Generalmente durante el embarazo hay grandes desórdenes hormonales que muchas veces implica alrededor del tercer mes de gestación la aparición de manchas, que se van acentuando hasta desaparecer después de tres meses nacido nuestro bebé.
Estas manchas muchas veces en embarazos posteriores suelen reaparecer y en algunos casos no se van más, son muy comunes y se cree que un 75 % de las futuras mamás que están cursando un embarazo tienden a padecerlas. Esta hiperpigmentación de la piel responde como hemos dicho a cambios hormonales dado que los niveles de estrógeno y progesterona se incrementan y de esta manera se favorece una actividad de los melanocitos, que son las células que forman la melanina, que es la encargada de producir el pigmento de la piel y otras zonas, provocando así la aparición de estas manchas. Estas manchas se incrementan aún más si el embarazo es cursado en épocas de verano y la mamá pasa largas exposiciones a la luz solar.
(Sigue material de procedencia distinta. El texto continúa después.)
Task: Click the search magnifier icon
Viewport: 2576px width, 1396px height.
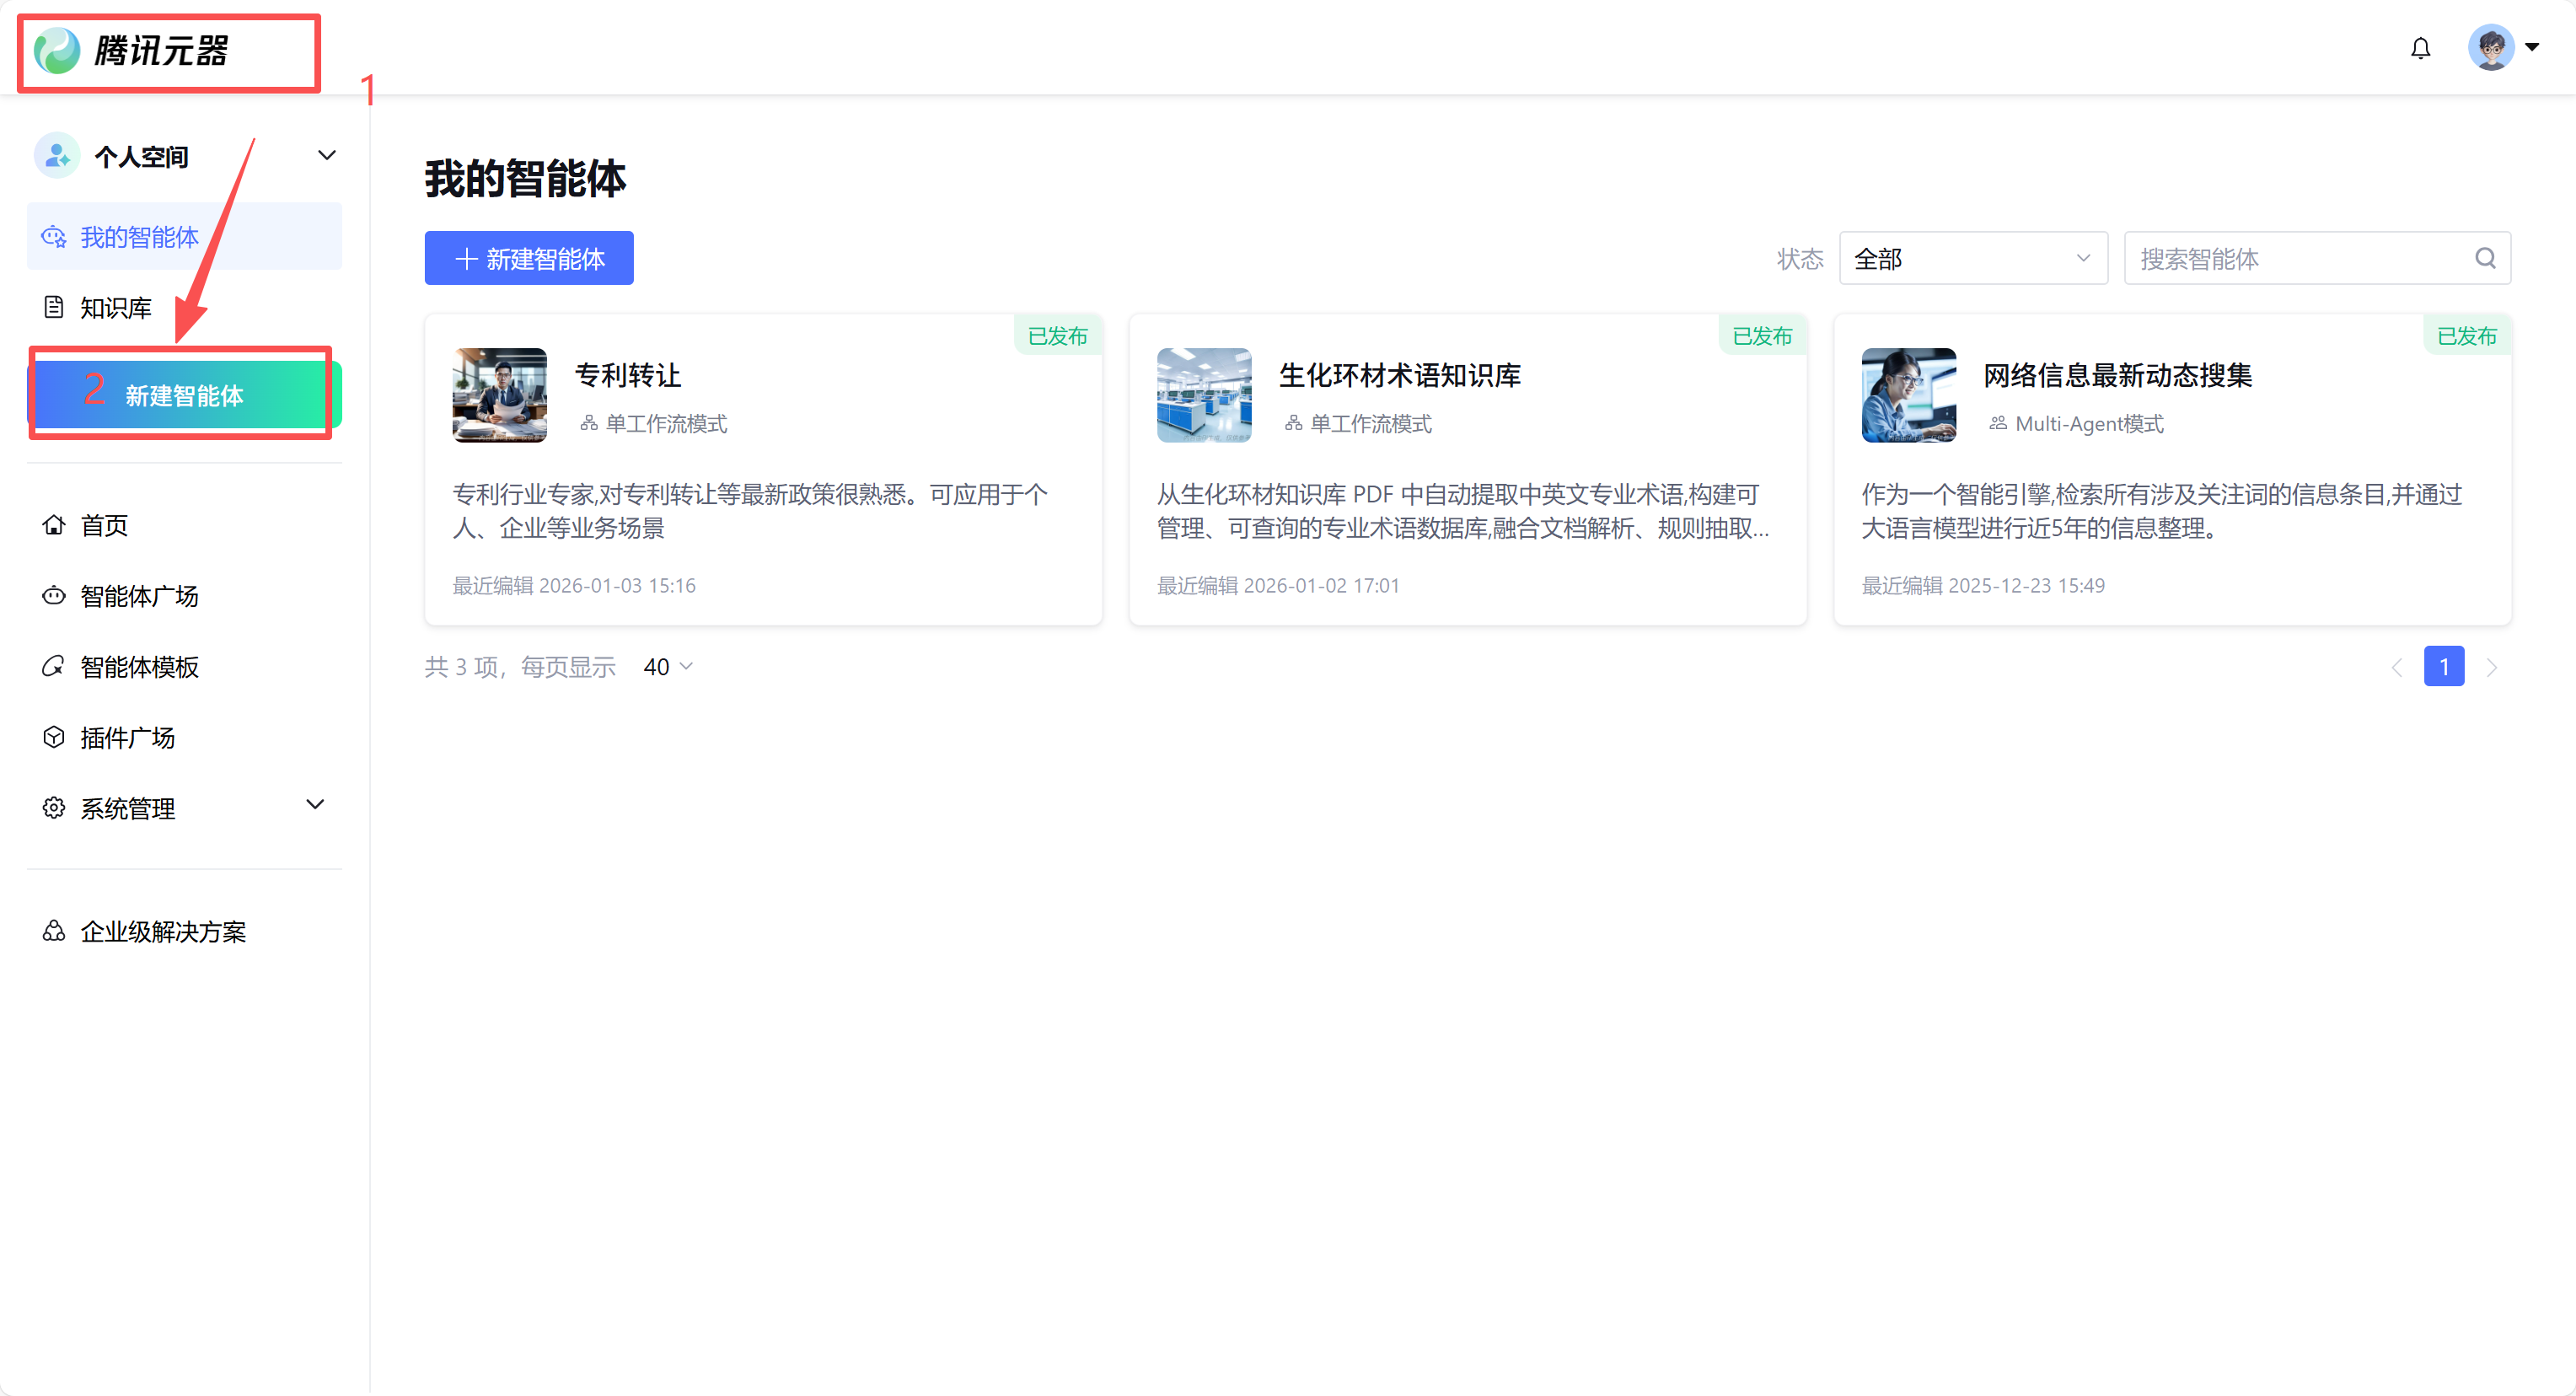Action: [x=2485, y=259]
Para evitar este tipo de situaciones, es indispensable utilizar un factor de protección durante todo el año, si bien las manchas aparecen más frecuentemente en mujeres trigueñas, que en las morenas y las rubias, es necesario ejercer cierto tipo de cuidados para evitarlas. En las mejillas y rostro reciben el nombre de melasmas, que son esas manchas parduscas que también suelen aparecer cuando nos exponemos al sol, aún sin estar embarazadas. Este tipo de manchas desaparece una vez concluido el embarazo, y para evitar que reaparezcan, es indispensable consultar con un especialista, que acorde a cada tipo de piel indicará cual es el mejor tratamiento.